Das passiert fast immer, wenn die Butter zu warm war oder der Teig nicht gekühlt wurde. Auch zu wenig Mehl oder zu langes Rühren kann den Teig instabil machen. Am besten formst du große Teigkugeln und lässt sie vor dem Backen mindestens 45 Minuten im Kühlschrank.
Wie lange halten selbstgemachte Crumbl Cookies?
Ohne Frosting halten sie in einer luftdichten Dose etwa 2–3 Tage weich. Mit Frosting solltest du sie im Kühlschrank lagern und vor dem Essen kurz auf Zimmertemperatur bringen. Einfrieren klappt gut, wenn du Frosting erst später frisch draufmachst.
Fazit: Lohnt sich der Crumbl-Hype wirklich?
Crumbl Cookies sind nicht einfach nur Cookies – sie sind ein Dessert-Konzept. Wenn du auf dicke, weiche Cookies mit cremigem Topping stehst, ist der Hype nachvollziehbar. Aber sie sind auch süß, mächtig und eher zum Teilen gedacht als zum „Snacken“.
Wenn du in Deutschland wohnst und nach Crumbl Cookies Berlin, Crumbl Cookies Hamburg oder Crumbl Cookies München suchst, wirst du meistens nur Alternativen finden.

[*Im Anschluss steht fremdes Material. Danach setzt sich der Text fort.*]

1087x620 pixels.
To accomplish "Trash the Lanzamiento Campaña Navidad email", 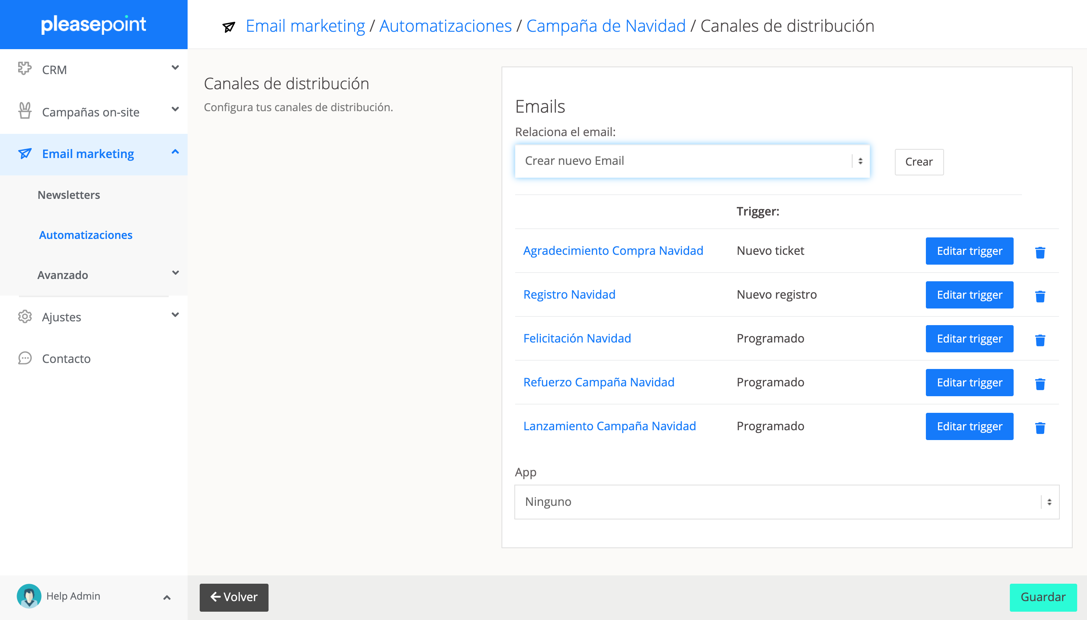I will click(x=1040, y=428).
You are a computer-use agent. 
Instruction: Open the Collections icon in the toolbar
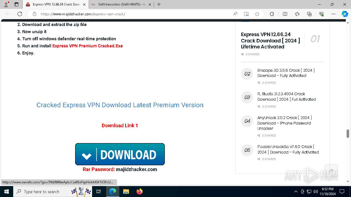[x=309, y=14]
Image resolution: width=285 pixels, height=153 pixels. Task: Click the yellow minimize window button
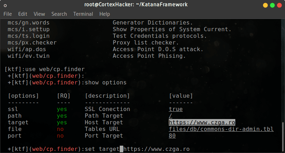[x=265, y=5]
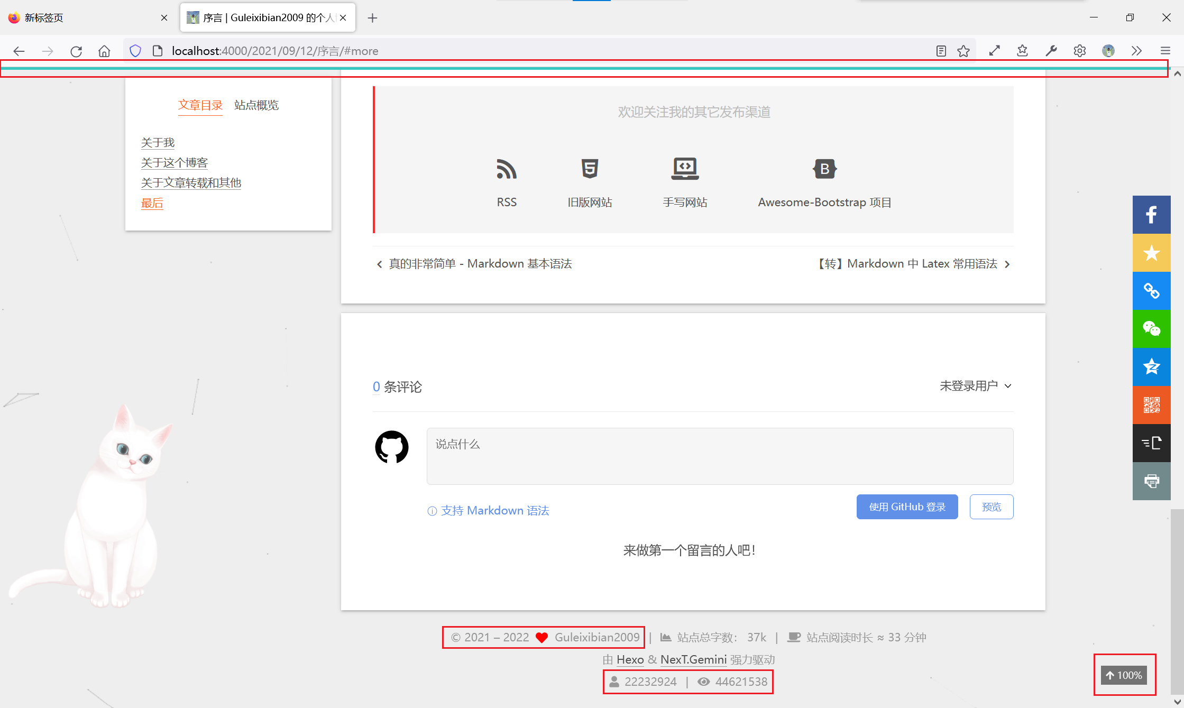The height and width of the screenshot is (708, 1184).
Task: Click the yellow star favorites share button
Action: click(1151, 253)
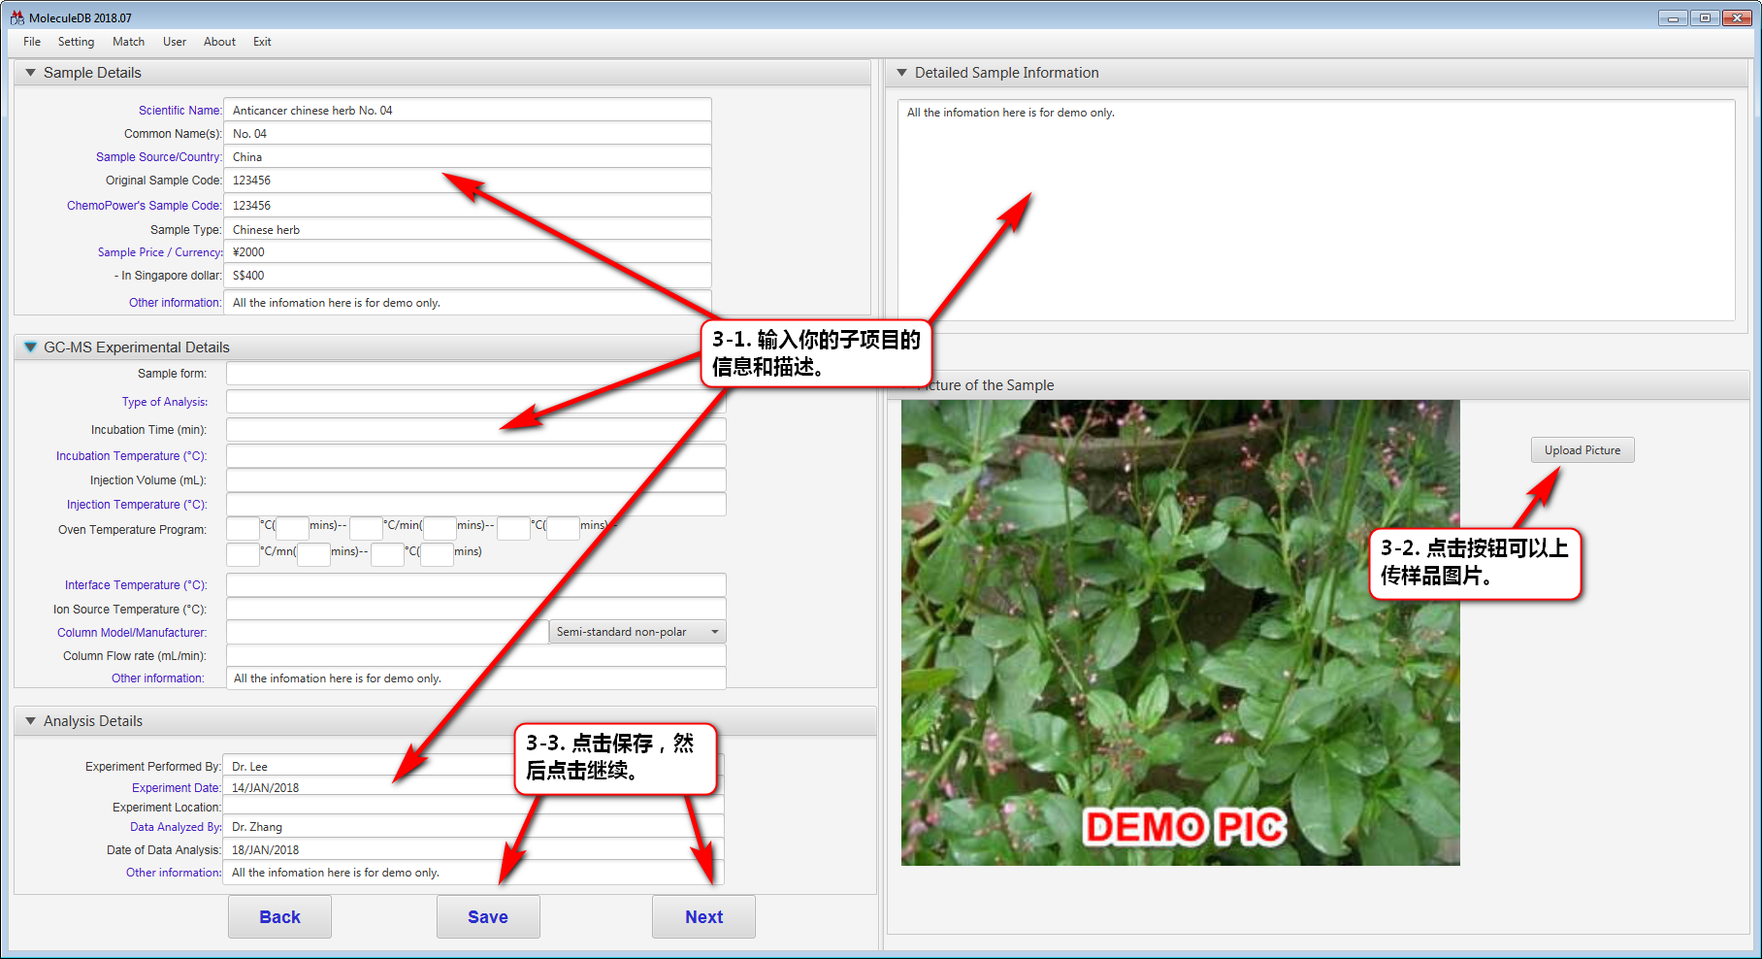Screen dimensions: 1762x959
Task: Open the About menu
Action: pos(219,42)
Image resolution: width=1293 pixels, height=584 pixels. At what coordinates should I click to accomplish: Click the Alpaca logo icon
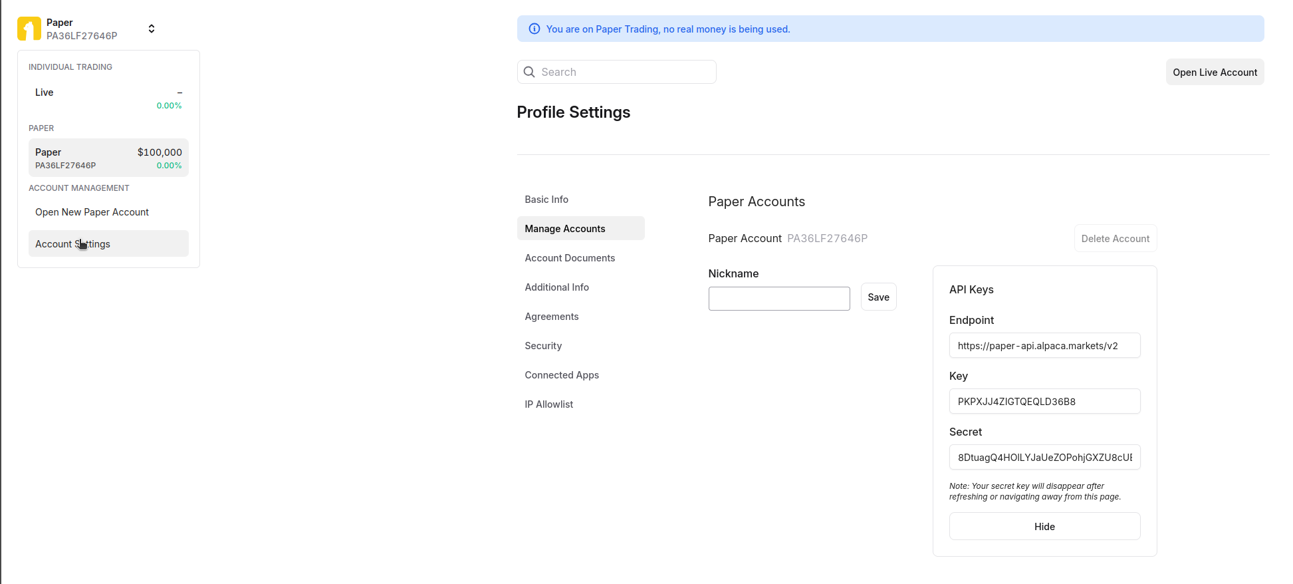pyautogui.click(x=29, y=29)
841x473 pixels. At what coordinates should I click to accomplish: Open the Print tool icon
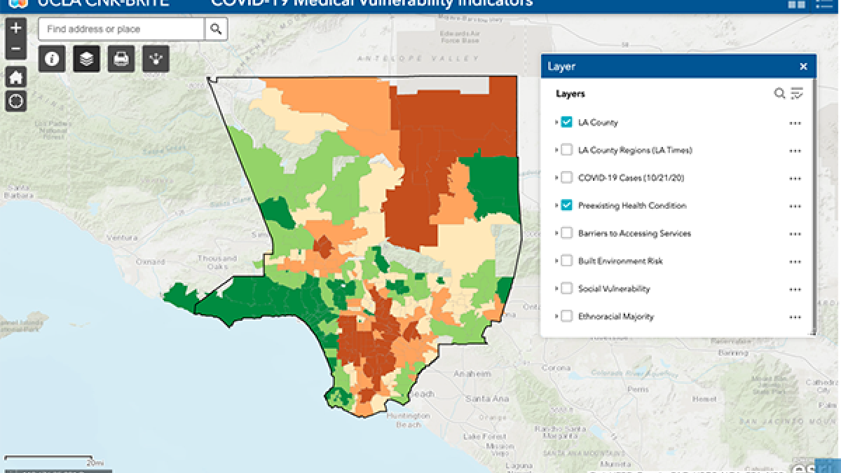coord(119,59)
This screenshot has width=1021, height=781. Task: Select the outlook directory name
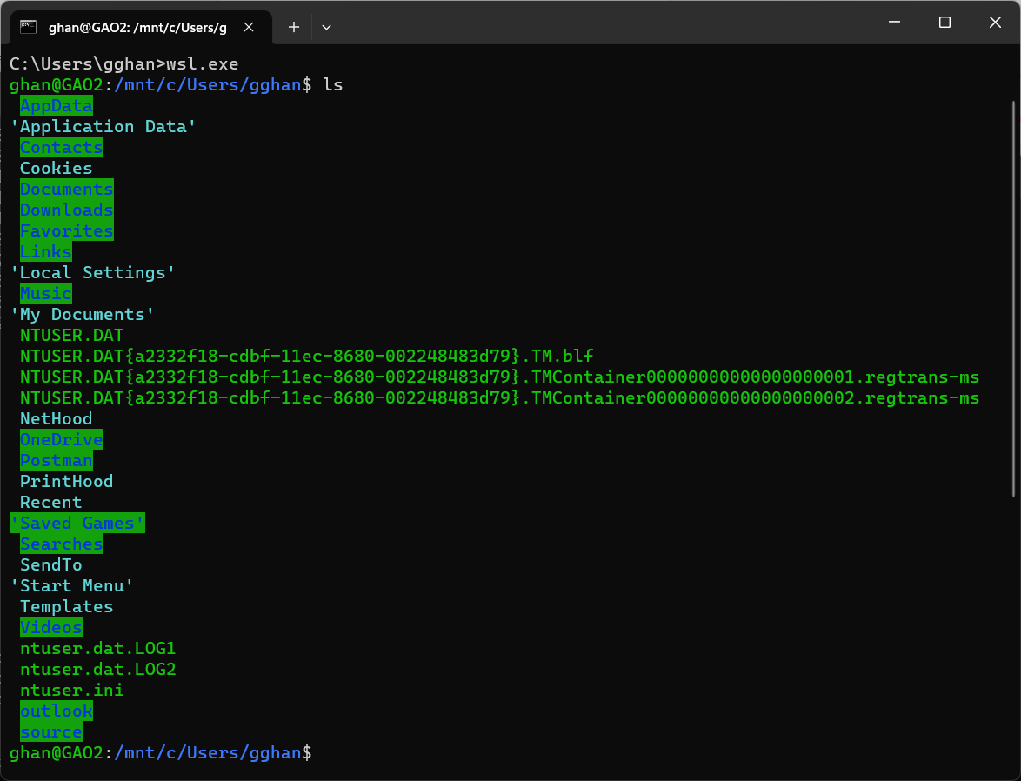(56, 711)
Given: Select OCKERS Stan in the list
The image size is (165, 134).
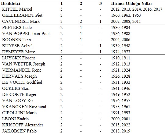Looking at the screenshot, I should 16,88.
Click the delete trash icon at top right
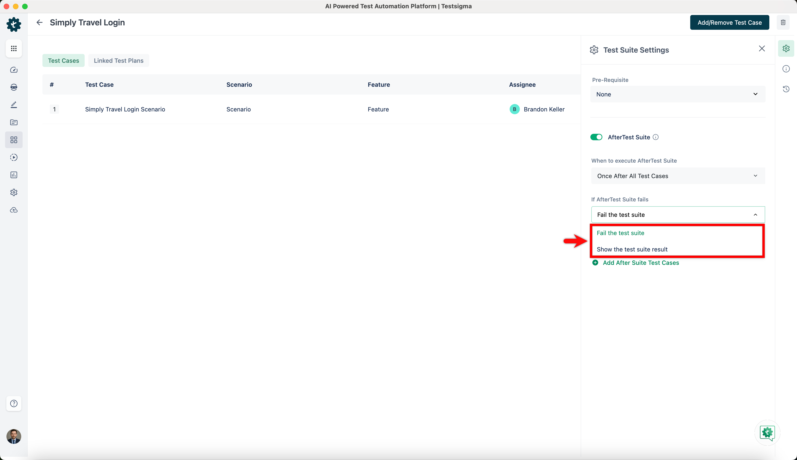 click(x=783, y=22)
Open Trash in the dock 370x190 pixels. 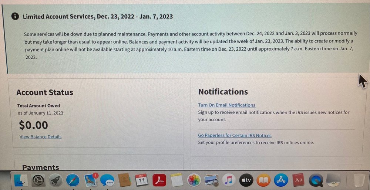[359, 180]
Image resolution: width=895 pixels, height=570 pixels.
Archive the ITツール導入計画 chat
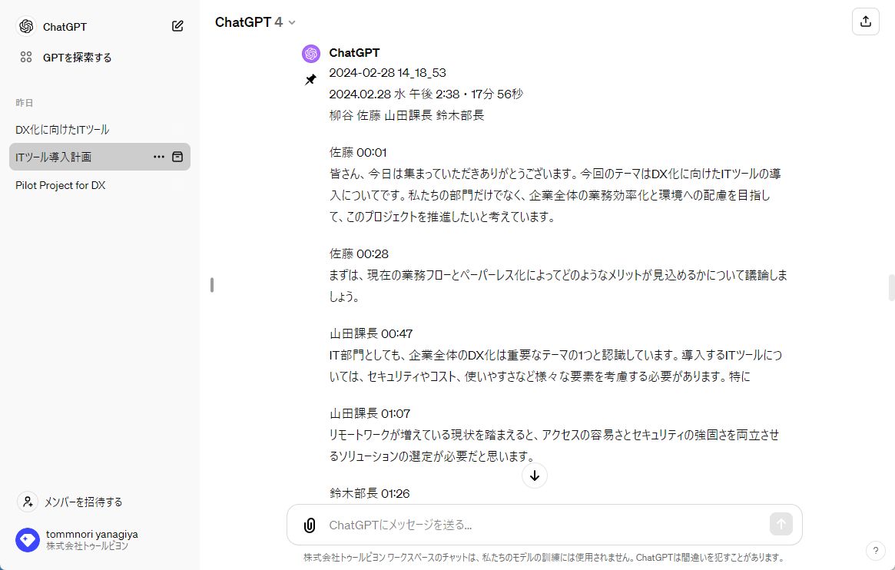click(177, 157)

Der beste Weg, den echten Geschmack zu bekommen, ist ein gutes Crumbl Cookies Rezept, das die Textur und Backtechnik wirklich trifft.
Wenn du einmal die richtige Basis beherrschst, kannst du fast jede Sorte nachbauen – und ehrlich: oft schmecken sie zuhause sogar frischer als das Original.